PHASE 3: Developing a pilot low-intensity intervention (months 9-12)
Objectives: To develop a pilot intervention that will guide future research focusing on enhancing resilience to depression and reducing the impact of the social and financial crises on mental health and well-being. Due to the very limited available time, our intention is to provide guidance to future research to develop a preventative intervention.
Study 3. An intervention to prevent MDD and enhance resilience (months 9-12)
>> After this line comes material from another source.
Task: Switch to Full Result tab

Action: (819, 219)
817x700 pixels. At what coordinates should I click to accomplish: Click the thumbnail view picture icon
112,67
The purpose of this part of the programme is to provide an evidence-based guidance for developing a credible, practical, low intensity intervention to be used in conjunction with the clinical prediction rule. In other words, what should happen when a patient is identified by the clinical prediction rule, as being potentially depressed.
Patient sample. Using the criteria and procedures of Studies 1A & 2A, we shall purposively sample from each disease group about 10 at risk for MDD individuals for interview, using the definition of "vulnerable to depression" established by the study 2A. We will also select 5 individuals with low MDD risk in each disease group for interview about how they manage the kinds of factors that drive to psychological distress, focusing on factors relevant to the current social and financial crisis.
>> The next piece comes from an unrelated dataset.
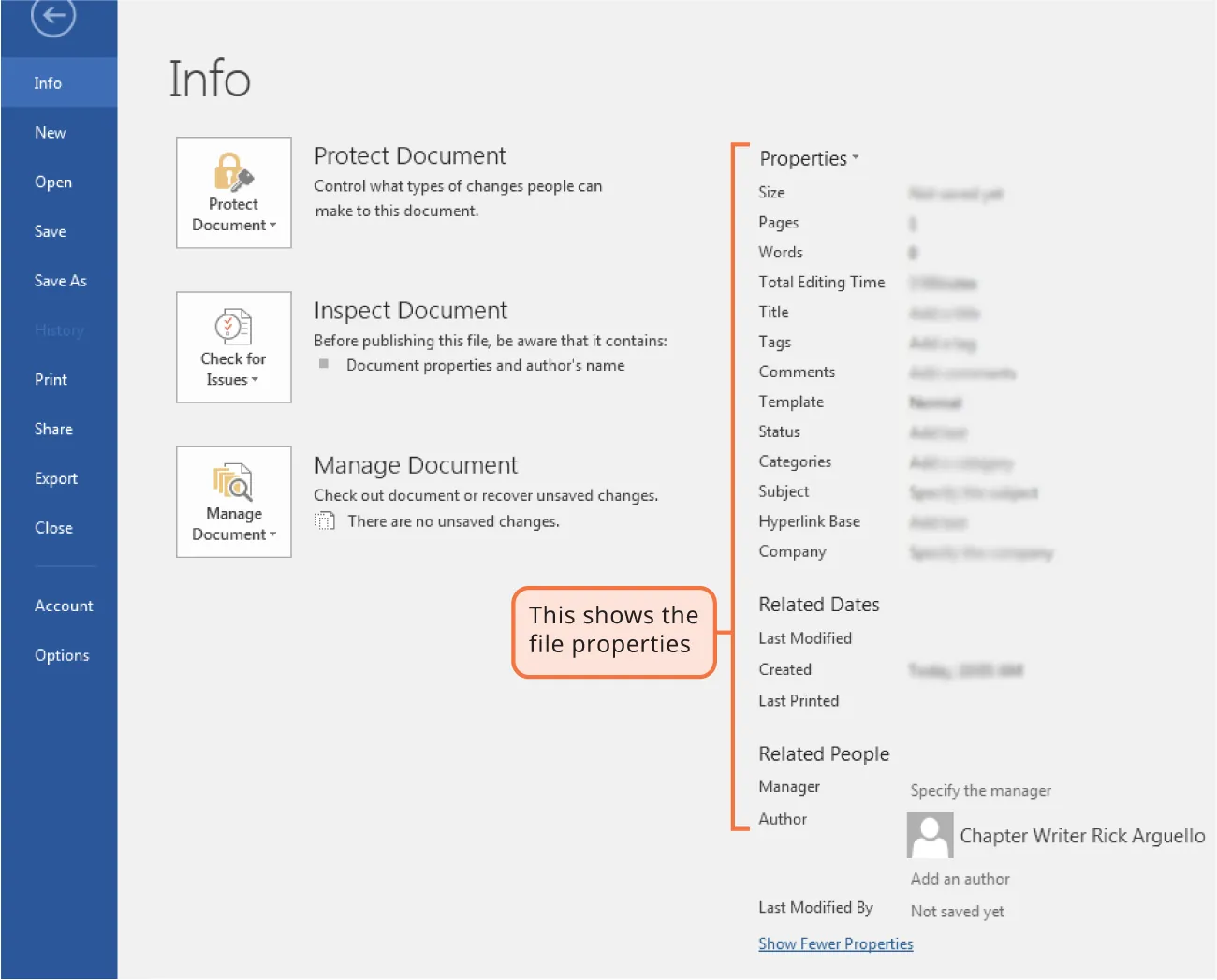Open the Properties dropdown menu
The image size is (1217, 980).
click(x=854, y=158)
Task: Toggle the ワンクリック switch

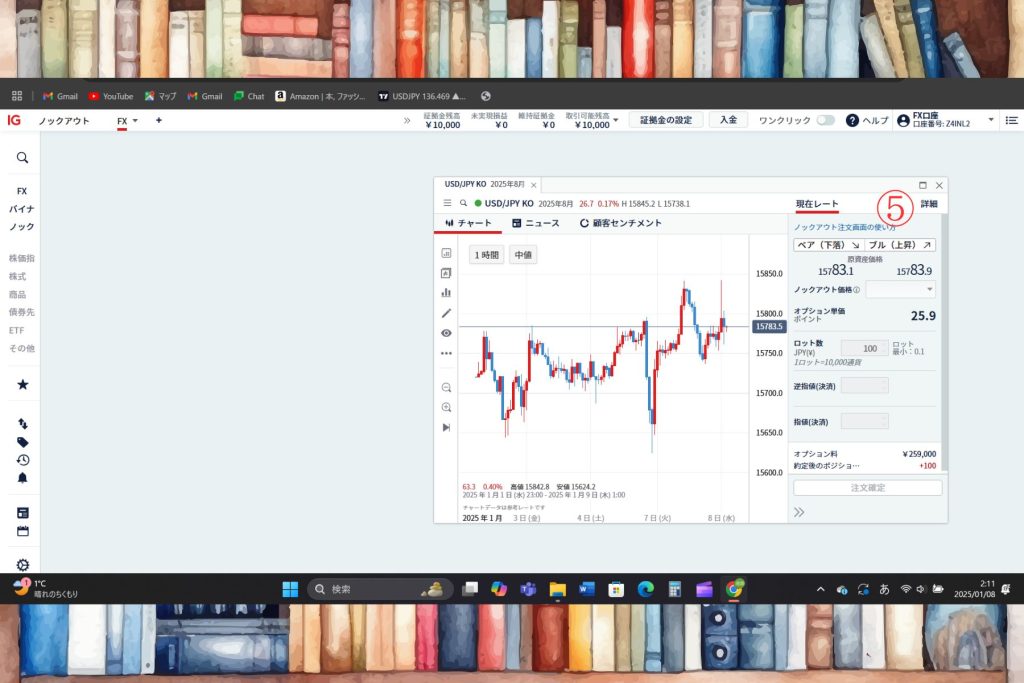Action: [x=825, y=120]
Patient interviews and intervention. For individuals at risk, interviews will identify their own reasons for their condition by prompting them to describe their illness-perceptions and their experience of health care in the era of current recession. To avoid generalised or idealised accounts, interviews will focus on specific instances where a coping strategy was sought, considered or avoided. We cannot be specific about the nature of the intervention at this stage, but it is likely to involve a whole systems approach. We will introduce problem solving and cognitive strategies to enhance self management techniques, lifestyle changes including diet and exercise and other forms of intervention that will be determined as the programme develops, using also several formats including for example a book, CDROM, or via a website.
Output:
WP3. A detailed and practical understanding of who is resilient to or at risk for MDD in relation to the current social and financial crisis, what they experience, and what are the major therapeutic factors for enhancing resilient and reducing depressive symptomatology. Our programme should demonstrate the feasibility of introducing the clinical prediction rule care intervention into the medical setting.
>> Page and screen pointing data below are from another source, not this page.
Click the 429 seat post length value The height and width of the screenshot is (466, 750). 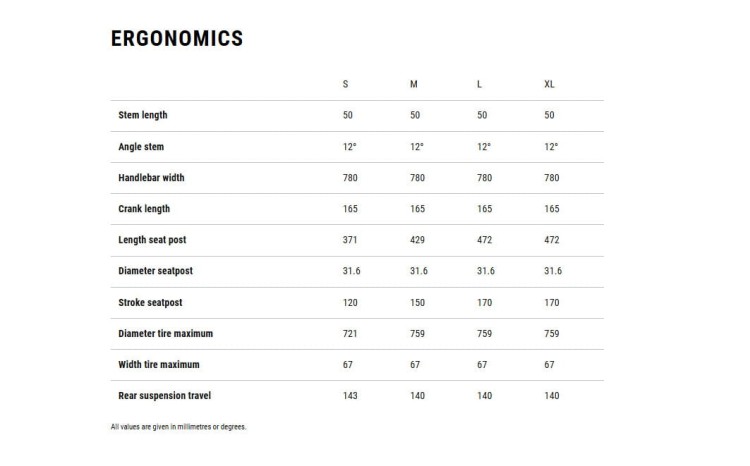click(417, 240)
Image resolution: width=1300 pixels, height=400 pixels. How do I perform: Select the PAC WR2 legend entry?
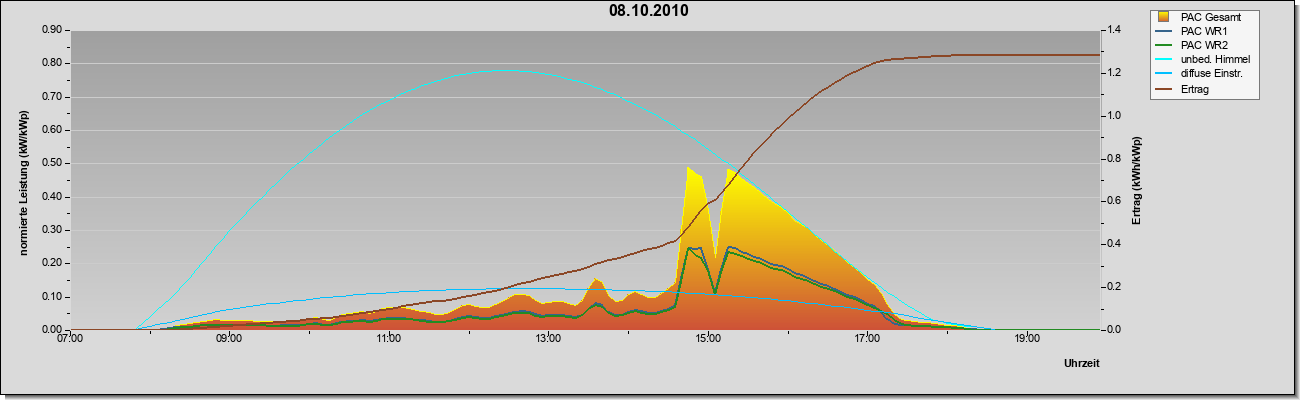[x=1202, y=45]
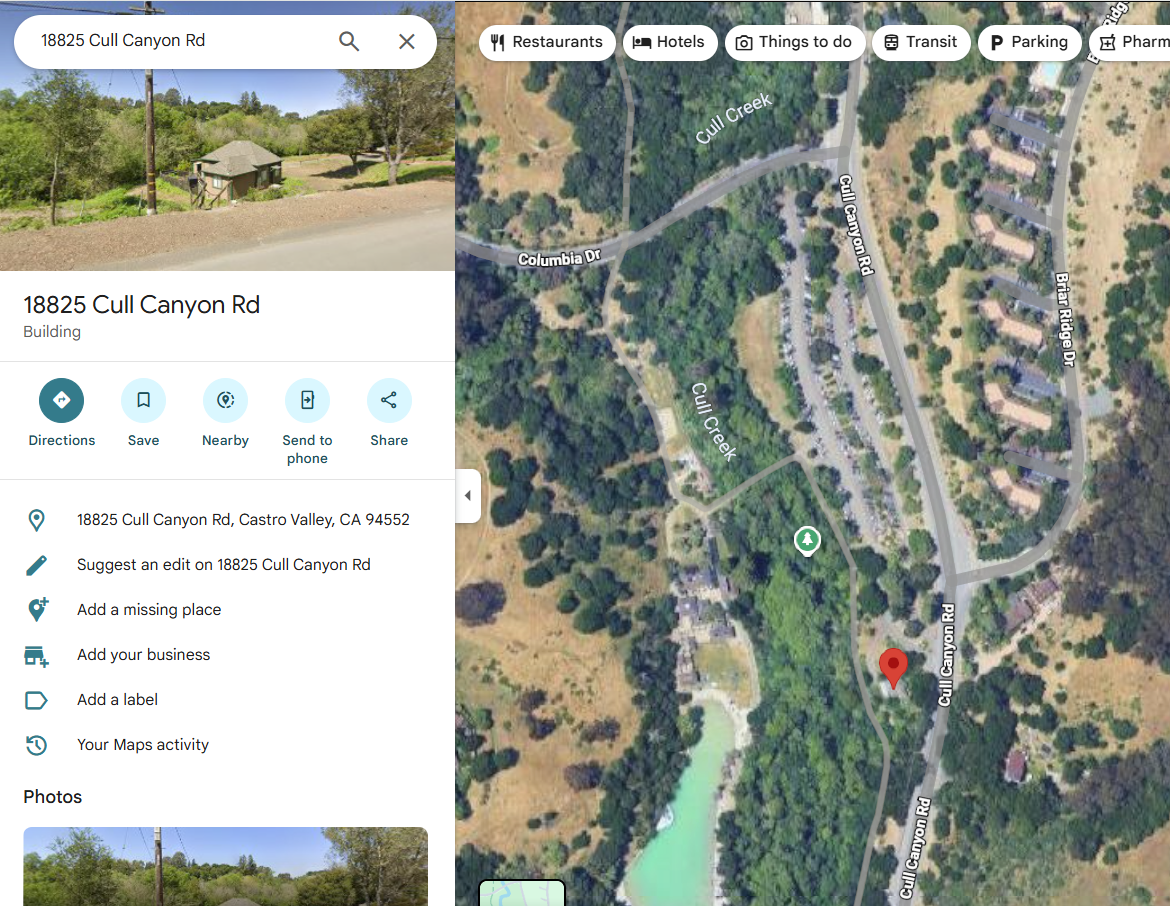
Task: Save this place with bookmark icon
Action: point(143,401)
WR4. Dissimination (months 0-12). We plan that there will be a continuous process of dissemination of the findings of the research as the programme develops. We have allocated specific monies for dissemination throughout the programme and we plan to hold a major conference on ‘Depression in chronic illness' at the end of the programme to highlight our findings. We will also produce relevant papers for publication in open access scientific journals.